Doctors have also been trying a new way of scanning patients with head and neck cancer during treatment to see if they can get a better idea of how well the treatment is working. The scan is a combined PET-CT scan. PET-CT scans may give doctors more precise information than either PET scans or CT scans on their own.
Treatment for head and neck cancer can sometimes cause side effects that are difficult to cope with.
Helping to relieve a dry mouth
One of the main side effects of radiotherapy to the head and neck area is a dry mouth. Doctors call this xerostomia (pronounced zero-stow-mee-a). It happens because radiotherapy affects the glands that make saliva (spit) to keep your mouth moist. You may make less saliva than usual, or none at all.

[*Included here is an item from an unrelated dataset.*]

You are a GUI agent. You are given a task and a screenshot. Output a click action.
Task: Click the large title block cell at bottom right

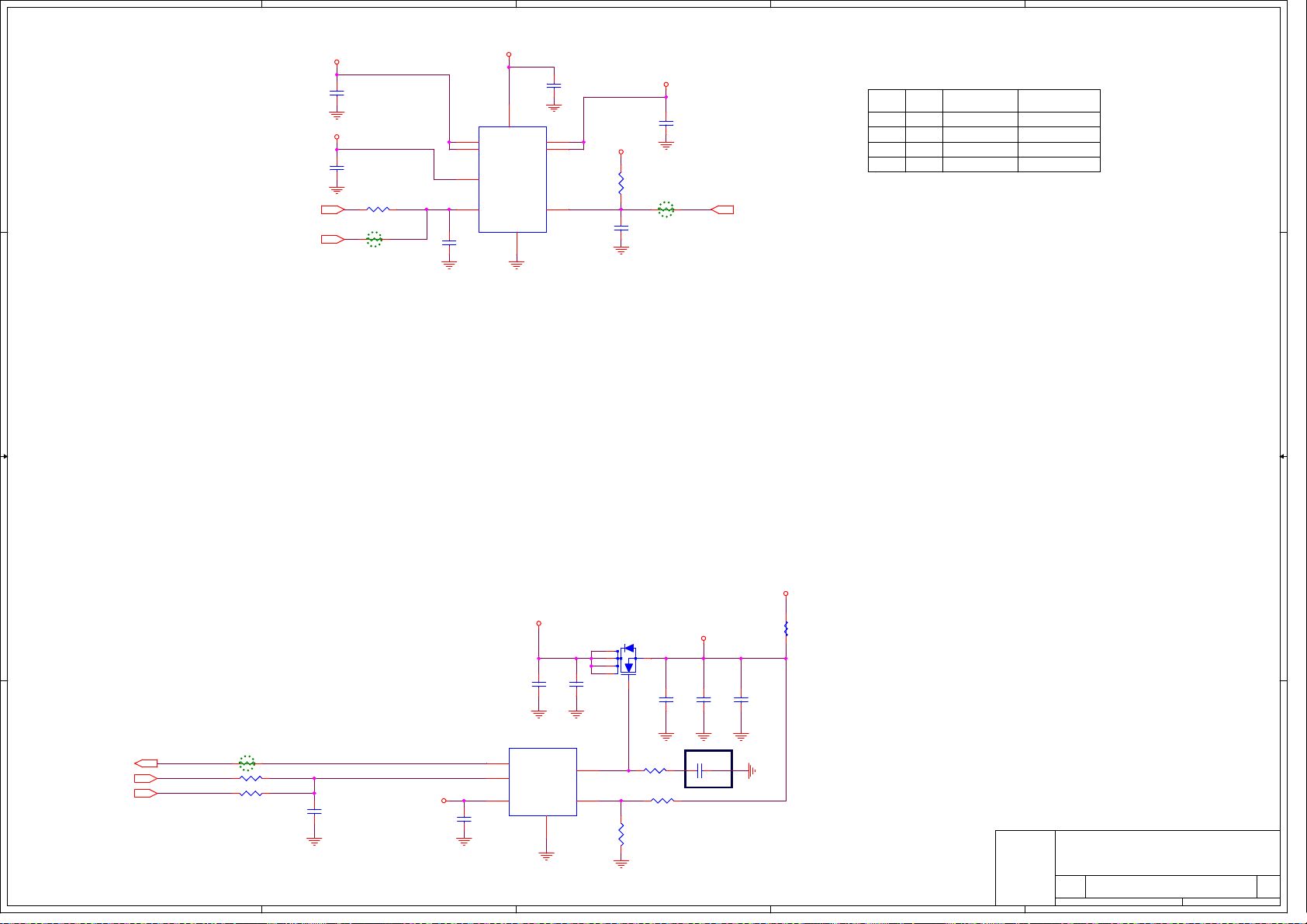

A dry mouth is very uncomfortable and can make chewing, swallowing and even talking difficult. It can lead to serious weight loss problems. There is a need for new treatments because current treatments are limited. If you are making some saliva, a drug to stimulate your salivary glands may help. These include the drugs pilocarpine and bethanechol. But in about 15 in every 100 patients (15%) these drugs cause difficult side effects such as blurred vision, sickness, and sweating.
Recent research suggests that a drug called amifostine can reduce the number of people who have a dry mouth after chemotherapy and radiotherapy. This drug comes from a group of drugs called chemoprotectants, meaning that it helps to protect against side effects. A few minutes before each radiotherapy treatment, amifostine is injected into a vein in your arm. It aims to limit the amount of damage the radiation causes to the salivary glands. Side effects of amifostine include low blood pressure, dizziness, flushing, chills, and feeling or being sick. This drug is still experimental and not used as standard treatment. Amifostine is not licensed in the UK.
The LEONIDAS-2 study is looking at a medical device to stimulate the gums to increase the amount of saliva in the mouth. The researchers hope this will reduce the symptoms of dry mouth and improve quality of life.
Some studies suggest that having acupuncture can help with a dry mouth caused by radiotherapy in people with head and neck cancers. But we need more research before we know exactly how much it can help.
Acupuncture for pain after neck surgery
Some people who have a neck dissection operation to remove the lymph nodes in their neck also have their accessory nerve removed. The accessory nerve controls shoulder movement, and the surgery can leave your shoulder and neck stiff and painful. These side effects are usually treated with physiotherapy and non steroidal anti inflammatory pain killers (NSAIDs). Early research in the USA suggests that acupuncture may also help to relieve pain after a neck dissection.
Acupuncture and moxibustion to help relieve lymphoedema
Lymphoedema is swelling caused by a build up of lymph fluid in the body. It can be a side effect of surgery or radiotherapy treatment if the lymph nodes that usually drain the fluid are removed or damaged. Lymphoedema can cause discomfort, pain and difficulty moving. There is no cure for lymphoedema, but treatments can relieve symptoms.
A small trial looked at acupuncture and moxibustion for lymphoedema. These are types of complementary therapies. Acupuncture uses fine sterile needles which are put just under the skin at particular points (acupuncture points) on the body. In this trial, they did not put the acupuncture needles in the area affected by lymphoedema. Moxibustion uses a dried herb called mugwort which is rolled into a stick. The moxibustion practitioner holds the glowing end of the lit stick over acupuncture points to warm them.
The trial team found that acupuncture and moxibustion was safe. The people taking part reported some improvement in their symptoms. The team suggest that more research is needed to see how much it could help improve symptoms.